I've seen people argue that there is no advancement at all (there certainly has been), or that sodium batteries won't happen (you can already buy them). This is completely ignorant, but there's a reason people feel it's correct.

Leaks over to renewable tech, too. Saw one guy argue we'd run out of pervskovites for solar panels.

[-] Ghostalmedia@lemmy.world 4 points 1 week ago

The Internet is terrible at understanding R&D timelines. We’re operating on timelines that can be 10-20 years from R&D to a consumer products. It’s been this way forever. NASA’s tech advancements were a great example of this.

If you want check on the progress of big scientific advancements, you can’t be looking back at the papers published last year, you need to look back at the papers published a decade ago.

And that all being said, this specific tech is at the end of R&D pipeline. It’s going into scaled manufacturing. It’s going to be a thing you can buy soon.

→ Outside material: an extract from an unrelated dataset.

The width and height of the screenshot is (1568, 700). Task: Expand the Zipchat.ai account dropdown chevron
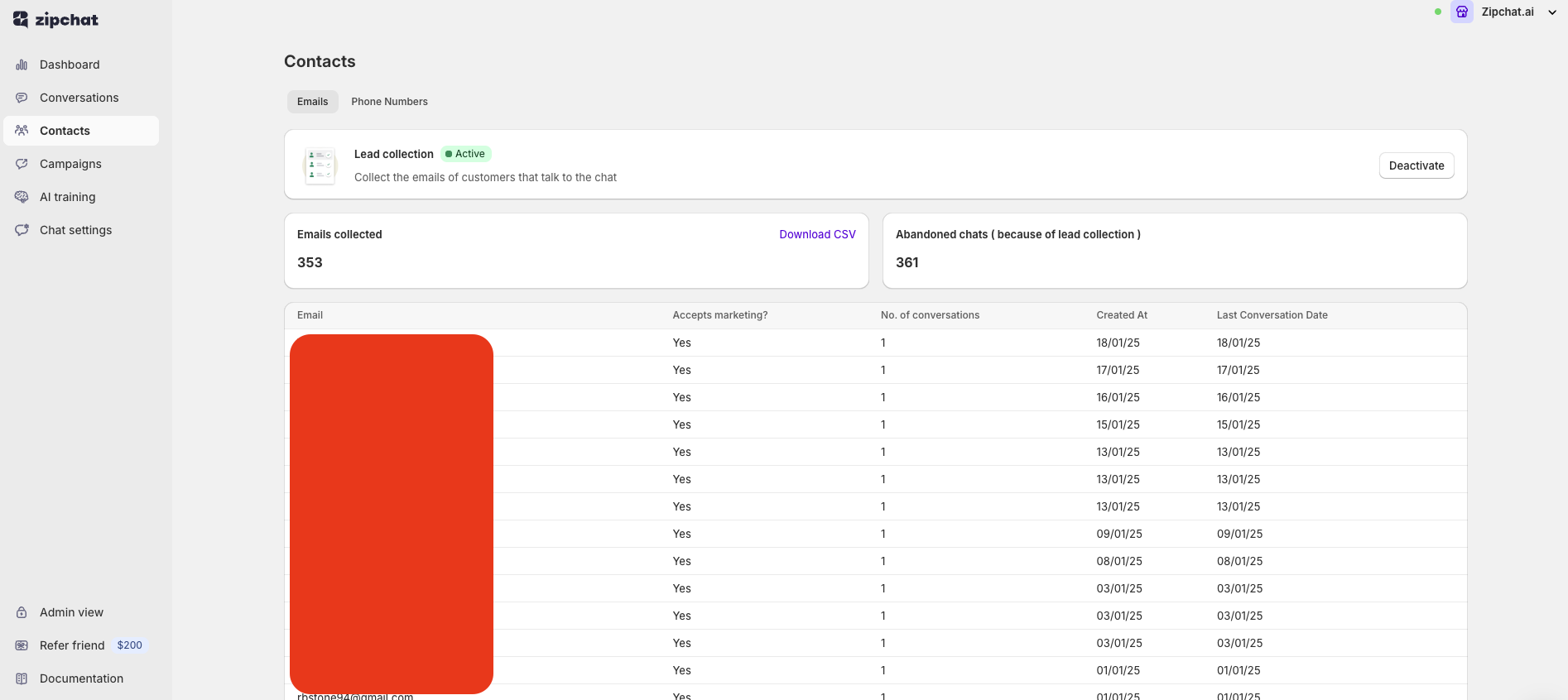1552,12
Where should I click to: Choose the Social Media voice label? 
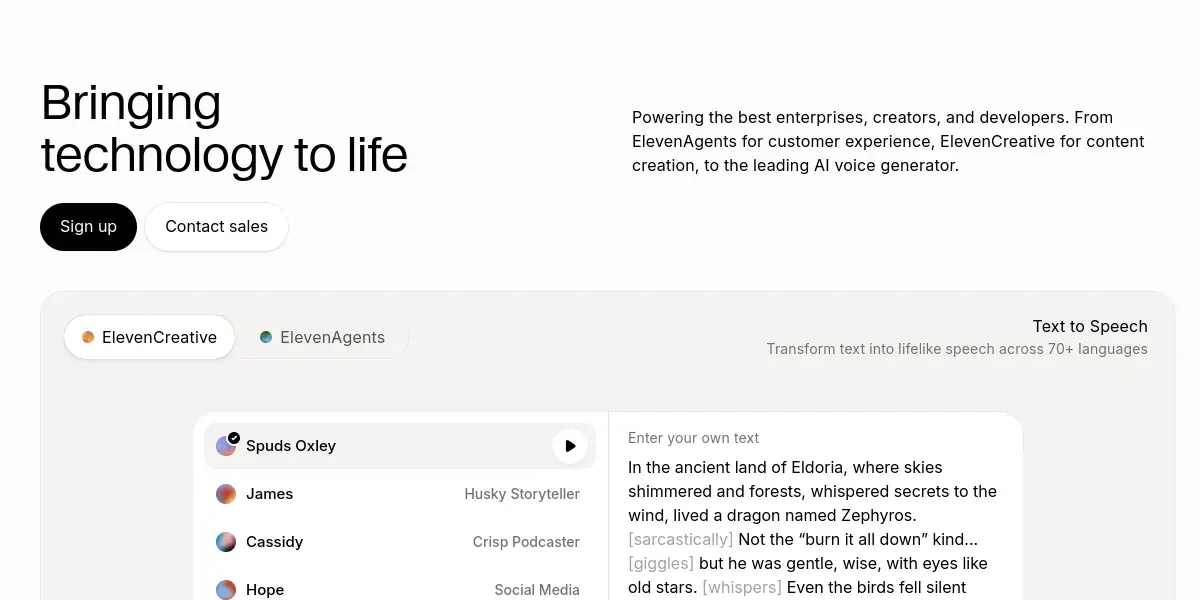[x=537, y=590]
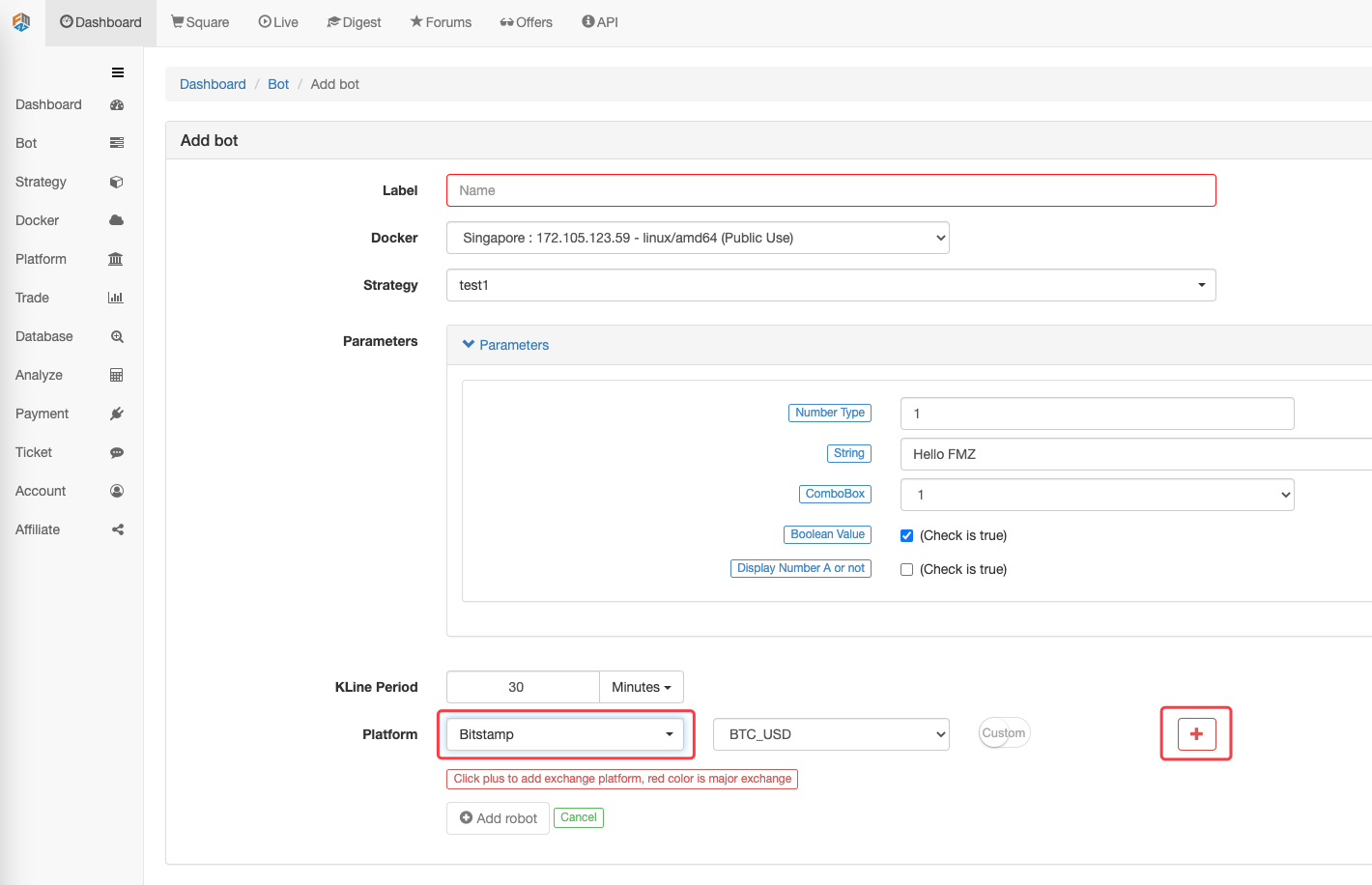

[-] Ghostalmedia@lemmy.world 3 points 1 week ago

This thing is happening though. If you look up “dry coated electrodes,” you’ll see that this has been in development for over a decade, and manufacturers are now starting to build manufacturing lines for this. It’s not a lab experiment anymore, this is going into mass production.

[-] n3m37h@sh.itjust.works 10 points 1 week ago

Now imagine if companies were incentivized to share information like this...

[-] dinckelman@lemmy.world 2 points 1 week ago

When money is on the table, this will never happen

[-] MoonManKipper@lemmy.world 1 points 1 week ago

It's easy - rock up with a pile of money representing how much this break through is worth to you, if it's enough, they'll license it to you. Don't understand?

[-] n3m37h@sh.itjust.works 6 points 1 week ago

That's not sharing, that is selling

[-] MoonManKipper@lemmy.world 2 points 1 week ago

Just proposing a way to incentivise the sharing you wanted. If you want this kind of thing to be public domain so everyone can take advantage of it then the public needs to pay for the research to happen.

[-] JohnDClay@sh.itjust.works 8 points 1 week ago* (last edited 1 week ago)

Manufacturing improvement for dry-coating the cathode and anode. Tesla currently dry coats the anode but not the cathode.

[-] NotMyOldRedditName@lemmy.world 5 points 1 week ago* (last edited 1 week ago)

I think LG is a little disingenuous there calling themselves the leader.

Tesla is mass producing 10s of millions of cells with a dry coated anode and has plans to do the cathode as well (Edit and can in the lab just like LG)

LG says this is going to be for both in 2028 on a pilot line, as if they won't have their own problems at scale as well.

By 2028 what makes them think Tesla won't have both going as well, while they've yet to finish building the factory?

Is anyone else actually mass producing dry anodes yet other than Tesla?